* **Task details**: Copy every line of the entries below verbatim, leaving out the pictures.

+ + + + +

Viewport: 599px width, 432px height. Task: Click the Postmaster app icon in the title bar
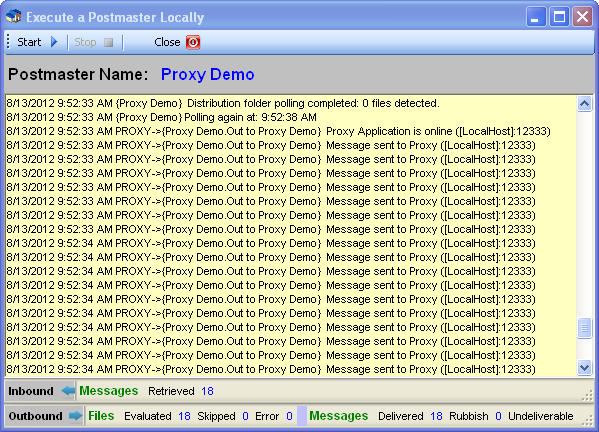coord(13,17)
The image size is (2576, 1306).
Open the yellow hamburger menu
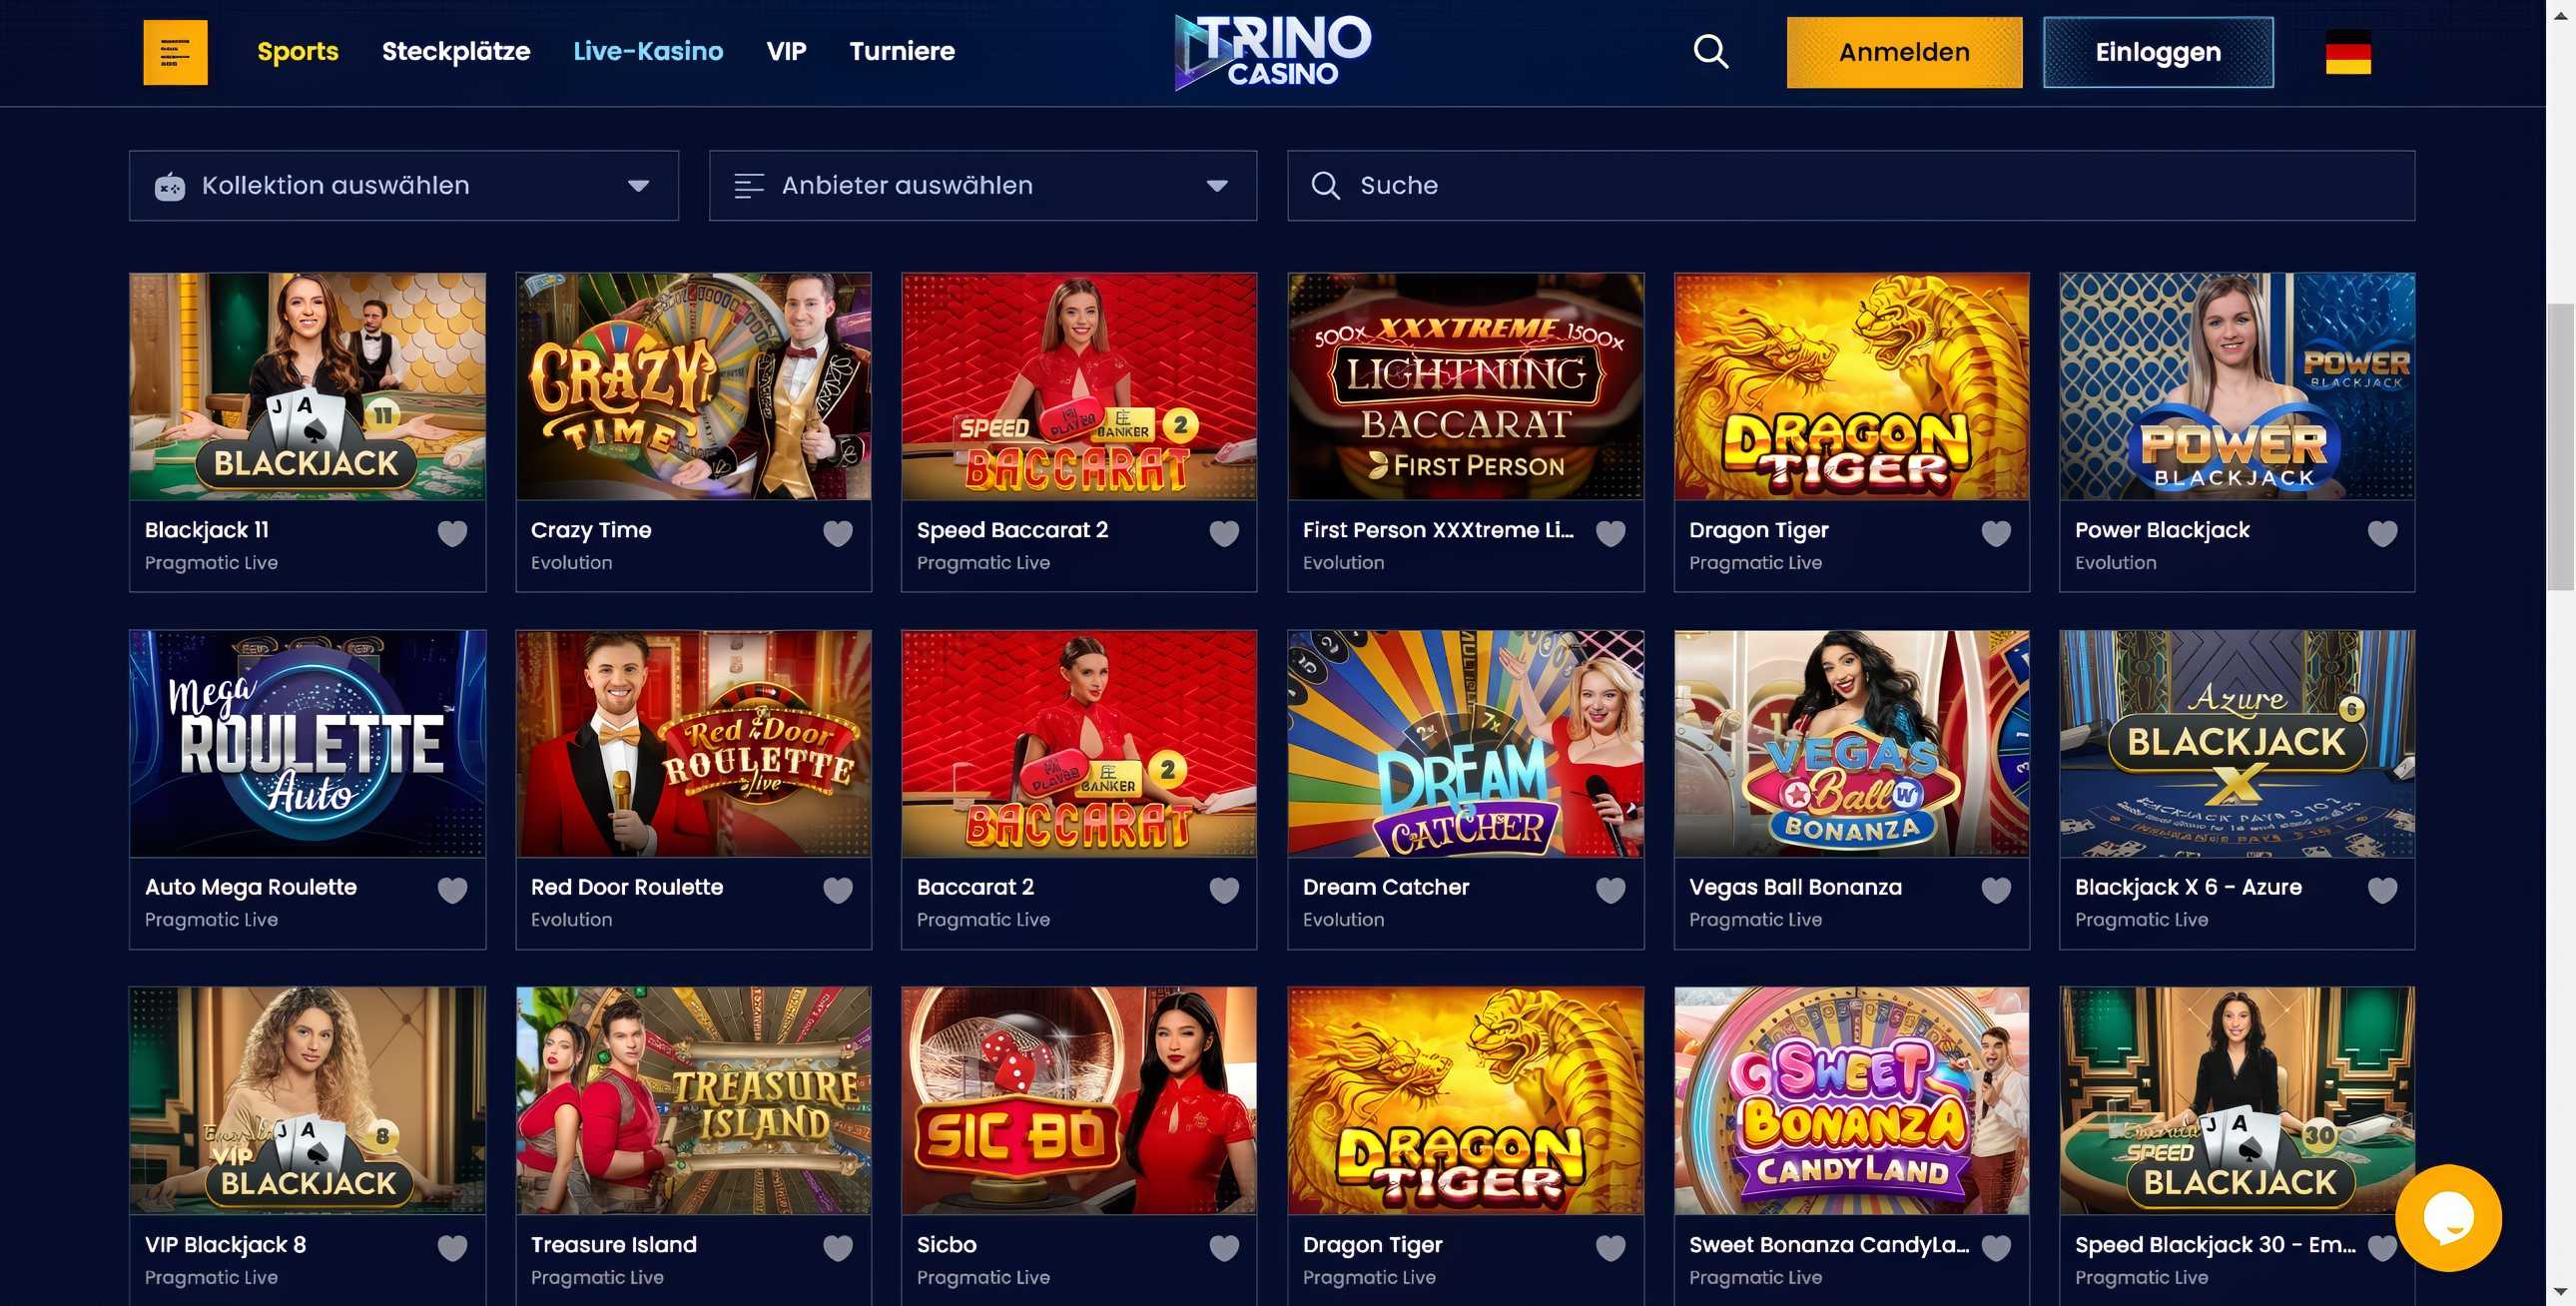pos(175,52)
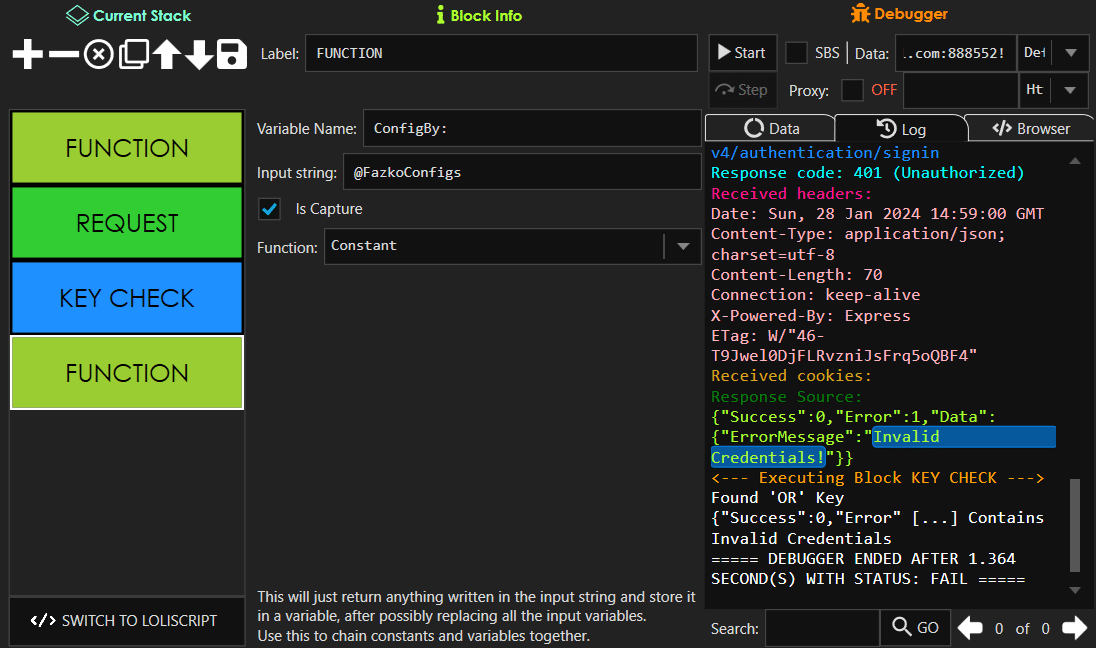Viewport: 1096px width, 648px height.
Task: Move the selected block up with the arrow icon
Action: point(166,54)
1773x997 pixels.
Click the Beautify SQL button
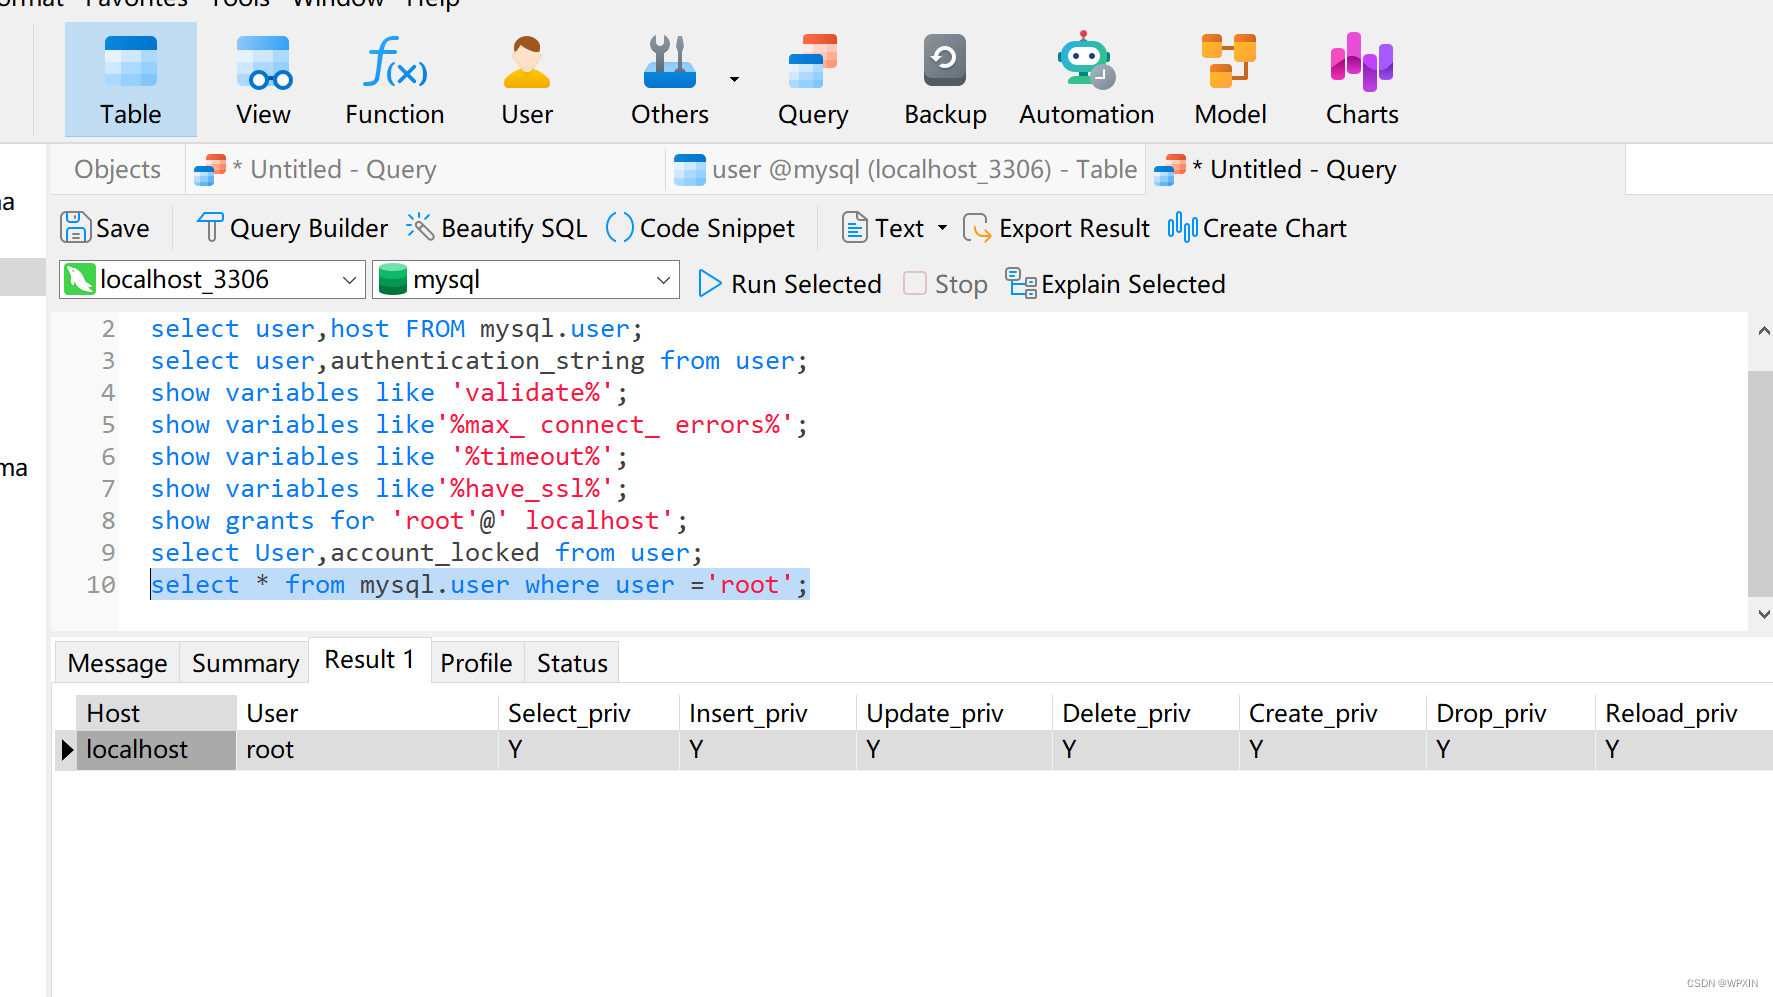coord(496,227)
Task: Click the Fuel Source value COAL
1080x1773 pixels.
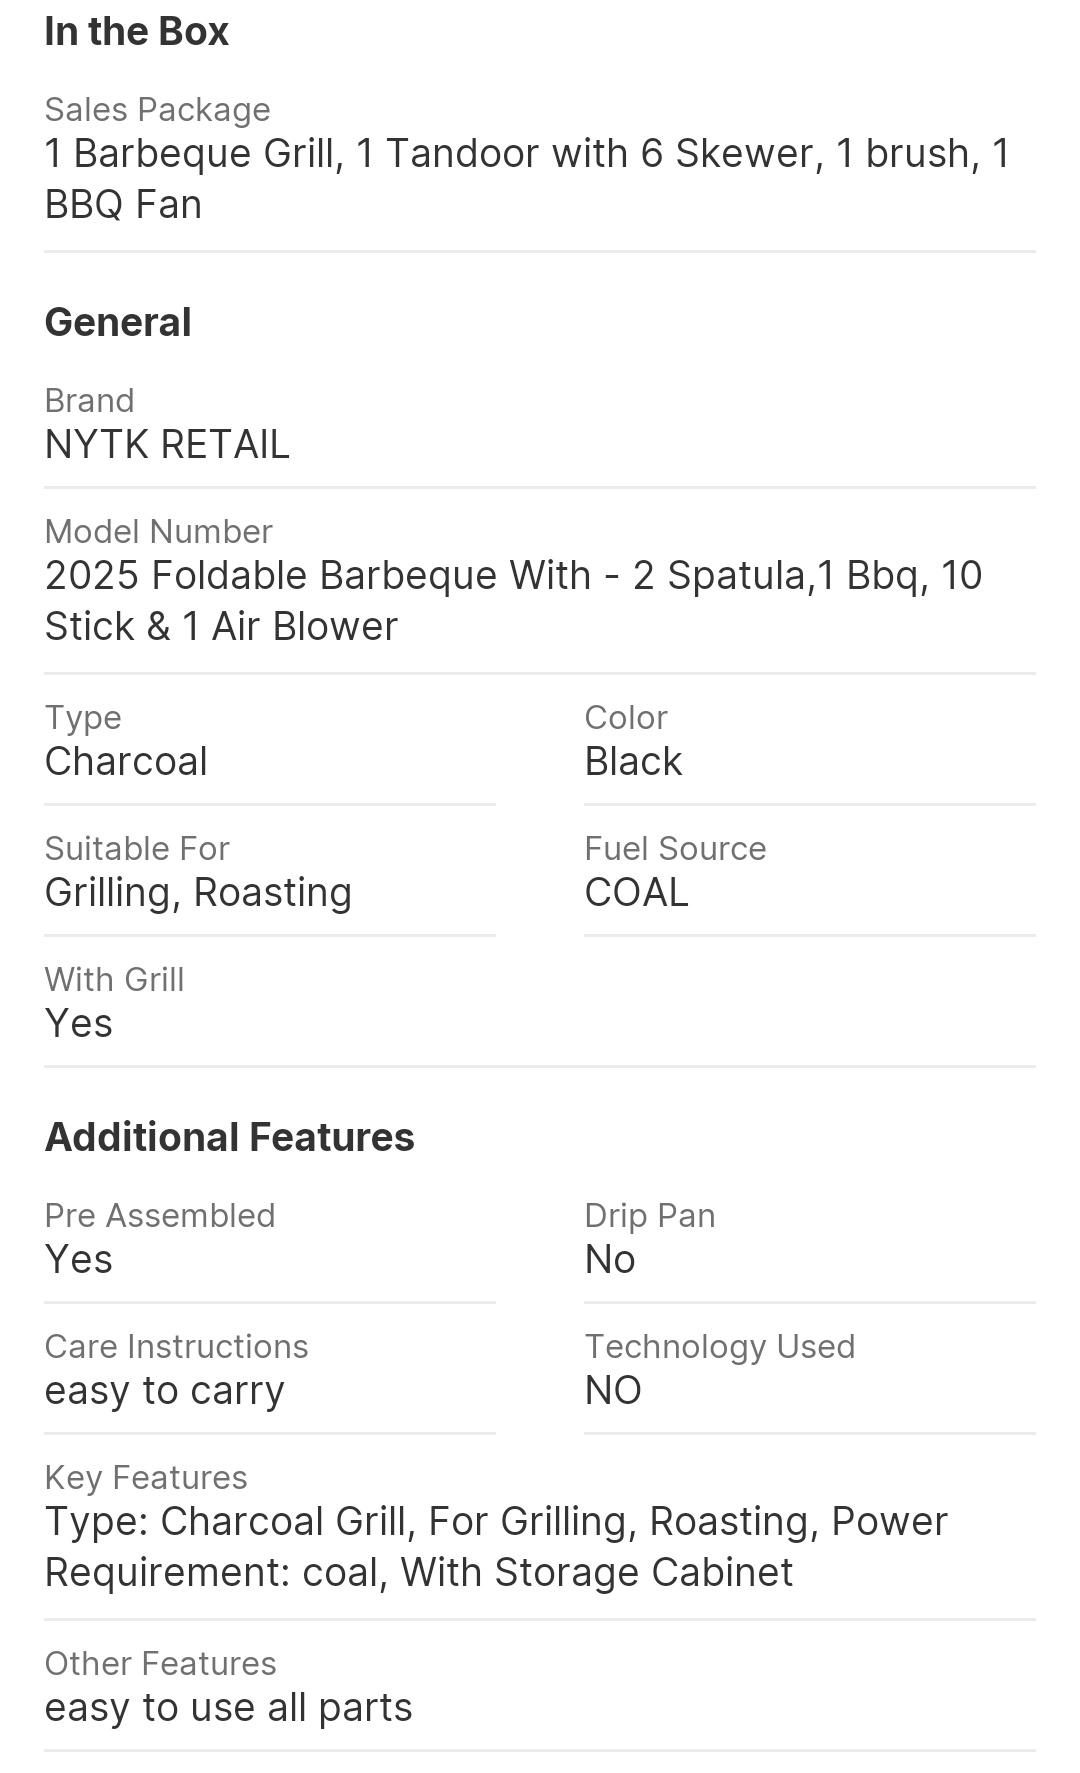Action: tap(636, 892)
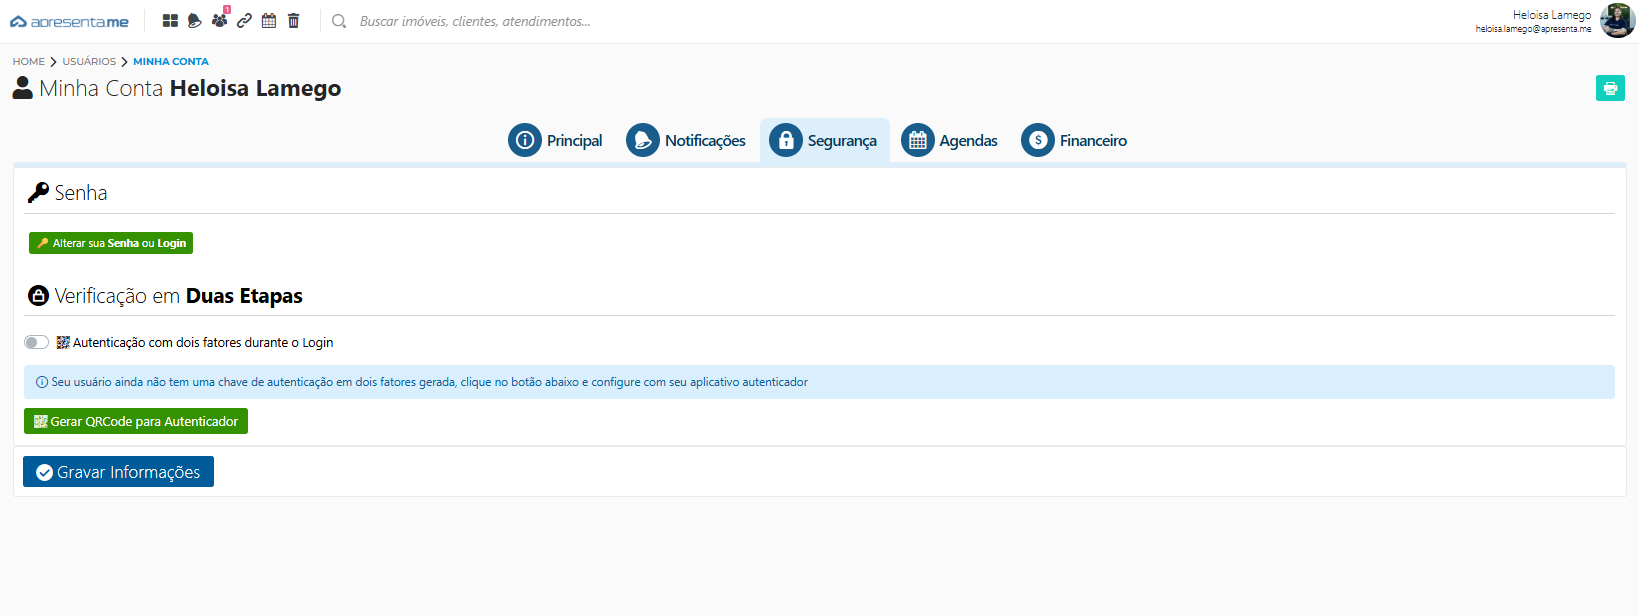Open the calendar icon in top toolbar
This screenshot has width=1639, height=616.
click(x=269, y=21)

+ + + + +

* **Exercise response**:
Viewport: 599px width, 432px height. Task: Click the Postmaster app icon in the title bar
coord(13,17)
The image size is (2576, 1306).
Open the yellow hamburger menu
pos(175,52)
Viewport: 1096px width, 648px height.
Task: Move the selected block up with the arrow icon
Action: point(166,54)
1773x997 pixels.
Click the Beautify SQL button
coord(496,227)
Task: Click the Fuel Source value COAL
1080x1773 pixels.
Action: tap(636, 892)
Open the calendar icon in top toolbar
This screenshot has width=1639, height=616.
click(x=269, y=21)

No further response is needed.